WHAT YOU ARE ASKED TO DO:
The lines below starting at the line containing "in Traffic chart" and ending at the line containing "Given: Jump to page 3 of results" are to be repeated exactly, with both ends kept and nothing else added.

SOURCE RECORDS Start Marker

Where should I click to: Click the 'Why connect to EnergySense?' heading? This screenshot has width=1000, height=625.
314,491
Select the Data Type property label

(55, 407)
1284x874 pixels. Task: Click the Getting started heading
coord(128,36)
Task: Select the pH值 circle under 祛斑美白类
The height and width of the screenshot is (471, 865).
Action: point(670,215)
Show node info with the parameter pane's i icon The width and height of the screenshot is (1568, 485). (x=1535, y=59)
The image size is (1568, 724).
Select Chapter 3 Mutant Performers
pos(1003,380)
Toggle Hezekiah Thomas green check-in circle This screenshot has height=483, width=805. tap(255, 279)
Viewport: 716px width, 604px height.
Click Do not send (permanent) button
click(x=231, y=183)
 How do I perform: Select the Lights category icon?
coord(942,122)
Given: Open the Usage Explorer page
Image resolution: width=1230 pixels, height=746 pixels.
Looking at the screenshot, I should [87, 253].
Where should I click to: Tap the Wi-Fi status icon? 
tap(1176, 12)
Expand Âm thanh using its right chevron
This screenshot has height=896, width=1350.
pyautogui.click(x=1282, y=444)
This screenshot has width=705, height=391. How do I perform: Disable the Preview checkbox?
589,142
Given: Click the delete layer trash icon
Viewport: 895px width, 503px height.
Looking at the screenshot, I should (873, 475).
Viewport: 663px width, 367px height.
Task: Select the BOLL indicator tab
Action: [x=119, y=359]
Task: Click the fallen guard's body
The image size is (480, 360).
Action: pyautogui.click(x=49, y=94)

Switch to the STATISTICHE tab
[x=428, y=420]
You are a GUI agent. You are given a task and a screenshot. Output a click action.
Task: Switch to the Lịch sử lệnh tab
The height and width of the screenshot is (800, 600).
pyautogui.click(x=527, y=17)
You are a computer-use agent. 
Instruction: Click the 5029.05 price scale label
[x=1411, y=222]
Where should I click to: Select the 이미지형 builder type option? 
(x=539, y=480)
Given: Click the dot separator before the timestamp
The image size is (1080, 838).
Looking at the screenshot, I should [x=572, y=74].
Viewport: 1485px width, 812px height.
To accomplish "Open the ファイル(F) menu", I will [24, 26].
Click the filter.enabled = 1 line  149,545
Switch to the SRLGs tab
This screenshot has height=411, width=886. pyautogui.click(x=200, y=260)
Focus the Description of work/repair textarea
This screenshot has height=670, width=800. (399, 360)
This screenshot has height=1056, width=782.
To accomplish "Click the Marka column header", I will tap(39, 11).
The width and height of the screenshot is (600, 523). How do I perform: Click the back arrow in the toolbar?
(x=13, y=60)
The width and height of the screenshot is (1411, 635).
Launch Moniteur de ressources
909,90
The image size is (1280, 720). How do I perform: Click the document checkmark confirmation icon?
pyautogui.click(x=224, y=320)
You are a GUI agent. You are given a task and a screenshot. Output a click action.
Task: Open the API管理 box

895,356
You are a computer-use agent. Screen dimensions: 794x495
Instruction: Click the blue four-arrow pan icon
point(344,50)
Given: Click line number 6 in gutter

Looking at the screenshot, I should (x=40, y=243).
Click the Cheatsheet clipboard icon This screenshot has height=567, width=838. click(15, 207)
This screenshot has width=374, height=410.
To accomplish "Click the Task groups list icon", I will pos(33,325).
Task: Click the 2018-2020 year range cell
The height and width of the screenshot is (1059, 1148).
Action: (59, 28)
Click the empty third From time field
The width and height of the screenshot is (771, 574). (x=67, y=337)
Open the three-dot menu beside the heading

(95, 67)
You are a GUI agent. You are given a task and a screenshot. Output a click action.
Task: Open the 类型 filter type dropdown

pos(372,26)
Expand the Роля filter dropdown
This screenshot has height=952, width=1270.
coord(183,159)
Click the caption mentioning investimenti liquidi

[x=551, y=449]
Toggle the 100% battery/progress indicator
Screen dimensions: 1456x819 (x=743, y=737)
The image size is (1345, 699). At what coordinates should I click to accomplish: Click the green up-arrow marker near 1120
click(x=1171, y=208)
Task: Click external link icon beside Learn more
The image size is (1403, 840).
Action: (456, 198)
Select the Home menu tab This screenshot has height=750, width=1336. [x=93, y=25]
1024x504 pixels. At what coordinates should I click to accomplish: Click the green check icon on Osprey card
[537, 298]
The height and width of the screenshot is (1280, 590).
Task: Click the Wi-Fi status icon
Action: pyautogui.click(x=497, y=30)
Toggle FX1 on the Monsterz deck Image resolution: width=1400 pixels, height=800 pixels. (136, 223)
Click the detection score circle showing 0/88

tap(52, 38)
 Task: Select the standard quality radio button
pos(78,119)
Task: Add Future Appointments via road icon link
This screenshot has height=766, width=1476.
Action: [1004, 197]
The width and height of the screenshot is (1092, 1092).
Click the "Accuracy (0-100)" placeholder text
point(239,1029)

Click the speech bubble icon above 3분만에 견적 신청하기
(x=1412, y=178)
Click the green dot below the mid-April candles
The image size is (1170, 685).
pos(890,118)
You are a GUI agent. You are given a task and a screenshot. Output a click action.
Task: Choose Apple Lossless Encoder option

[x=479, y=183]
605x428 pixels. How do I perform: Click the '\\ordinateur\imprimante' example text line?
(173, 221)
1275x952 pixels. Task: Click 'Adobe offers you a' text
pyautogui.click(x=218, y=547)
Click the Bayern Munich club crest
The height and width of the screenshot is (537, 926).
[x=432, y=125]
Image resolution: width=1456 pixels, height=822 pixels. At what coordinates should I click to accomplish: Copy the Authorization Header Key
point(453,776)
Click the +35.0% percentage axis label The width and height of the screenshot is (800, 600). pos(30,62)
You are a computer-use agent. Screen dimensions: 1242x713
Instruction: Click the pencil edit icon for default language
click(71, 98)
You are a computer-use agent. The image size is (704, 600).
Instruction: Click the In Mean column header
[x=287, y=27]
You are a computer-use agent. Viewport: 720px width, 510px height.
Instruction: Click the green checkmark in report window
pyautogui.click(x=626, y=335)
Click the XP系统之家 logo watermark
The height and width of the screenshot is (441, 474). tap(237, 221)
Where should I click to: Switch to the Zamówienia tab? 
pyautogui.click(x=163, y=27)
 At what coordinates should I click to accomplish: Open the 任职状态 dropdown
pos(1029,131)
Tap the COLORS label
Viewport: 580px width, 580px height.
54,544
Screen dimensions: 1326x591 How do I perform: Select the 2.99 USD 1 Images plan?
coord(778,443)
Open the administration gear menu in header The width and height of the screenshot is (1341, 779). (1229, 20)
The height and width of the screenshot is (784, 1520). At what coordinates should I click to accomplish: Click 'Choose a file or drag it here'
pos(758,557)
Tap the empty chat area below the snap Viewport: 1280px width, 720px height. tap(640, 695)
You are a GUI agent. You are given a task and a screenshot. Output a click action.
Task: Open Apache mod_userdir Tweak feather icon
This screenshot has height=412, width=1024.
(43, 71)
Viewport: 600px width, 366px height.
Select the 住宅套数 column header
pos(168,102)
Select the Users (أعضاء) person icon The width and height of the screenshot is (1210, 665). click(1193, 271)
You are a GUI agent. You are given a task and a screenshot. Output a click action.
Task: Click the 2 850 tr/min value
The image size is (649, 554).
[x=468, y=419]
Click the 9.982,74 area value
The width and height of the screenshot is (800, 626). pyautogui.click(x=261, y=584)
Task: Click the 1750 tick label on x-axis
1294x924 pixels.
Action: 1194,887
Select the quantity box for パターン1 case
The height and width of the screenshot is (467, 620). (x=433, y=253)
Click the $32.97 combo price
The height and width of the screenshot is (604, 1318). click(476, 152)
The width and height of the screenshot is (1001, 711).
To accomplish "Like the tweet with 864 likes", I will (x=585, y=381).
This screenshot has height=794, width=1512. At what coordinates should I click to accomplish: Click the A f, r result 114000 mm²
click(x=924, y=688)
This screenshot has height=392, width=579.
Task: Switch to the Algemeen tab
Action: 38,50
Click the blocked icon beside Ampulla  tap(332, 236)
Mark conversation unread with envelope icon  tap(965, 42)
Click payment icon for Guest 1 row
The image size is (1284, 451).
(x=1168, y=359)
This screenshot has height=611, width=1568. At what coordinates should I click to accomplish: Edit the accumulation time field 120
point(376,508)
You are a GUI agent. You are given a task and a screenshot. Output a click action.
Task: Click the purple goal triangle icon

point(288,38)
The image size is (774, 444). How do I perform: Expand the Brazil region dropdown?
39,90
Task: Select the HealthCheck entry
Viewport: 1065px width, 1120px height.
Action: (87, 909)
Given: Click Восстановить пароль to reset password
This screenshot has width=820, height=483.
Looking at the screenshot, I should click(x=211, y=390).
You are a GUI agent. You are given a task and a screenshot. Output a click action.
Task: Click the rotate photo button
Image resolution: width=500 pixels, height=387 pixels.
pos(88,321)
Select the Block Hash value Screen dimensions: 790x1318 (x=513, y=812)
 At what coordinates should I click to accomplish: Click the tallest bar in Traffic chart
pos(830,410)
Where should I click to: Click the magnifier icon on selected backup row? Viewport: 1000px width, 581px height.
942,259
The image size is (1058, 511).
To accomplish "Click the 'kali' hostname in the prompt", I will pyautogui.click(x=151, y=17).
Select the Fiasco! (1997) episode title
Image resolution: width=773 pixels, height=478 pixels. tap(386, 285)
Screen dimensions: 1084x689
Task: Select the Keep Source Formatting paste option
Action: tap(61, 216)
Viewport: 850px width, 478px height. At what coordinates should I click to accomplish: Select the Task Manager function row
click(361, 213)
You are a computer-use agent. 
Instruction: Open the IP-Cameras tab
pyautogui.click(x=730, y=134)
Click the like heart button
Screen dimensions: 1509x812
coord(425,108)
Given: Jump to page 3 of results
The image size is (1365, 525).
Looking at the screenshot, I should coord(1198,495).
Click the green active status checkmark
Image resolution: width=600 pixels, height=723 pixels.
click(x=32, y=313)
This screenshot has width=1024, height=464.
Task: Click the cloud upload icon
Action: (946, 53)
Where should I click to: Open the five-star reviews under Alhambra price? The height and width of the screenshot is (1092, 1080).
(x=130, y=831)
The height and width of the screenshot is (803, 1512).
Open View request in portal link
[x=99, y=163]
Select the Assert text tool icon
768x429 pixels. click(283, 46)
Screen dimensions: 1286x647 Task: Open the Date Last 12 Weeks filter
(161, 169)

SOURCE RECORDS End Marker

ANSWER SECTION:
 At what coordinates should I click to accomplish: Click the tallest bar in Traffic chart
pos(830,410)
Where should I click to: Click the magnifier icon on selected backup row? Viewport: 1000px width, 581px height.
942,259
The image size is (1058, 511).
To accomplish "Click the 'kali' hostname in the prompt", I will pyautogui.click(x=151, y=17).
Select the Fiasco! (1997) episode title
Image resolution: width=773 pixels, height=478 pixels. tap(386, 285)
Screen dimensions: 1084x689
Task: Select the Keep Source Formatting paste option
Action: tap(61, 216)
Viewport: 850px width, 478px height. At what coordinates should I click to accomplish: Select the Task Manager function row
click(361, 213)
You are a computer-use agent. 
Instruction: Open the IP-Cameras tab
pyautogui.click(x=730, y=134)
Click the like heart button
Screen dimensions: 1509x812
coord(425,108)
Given: Jump to page 3 of results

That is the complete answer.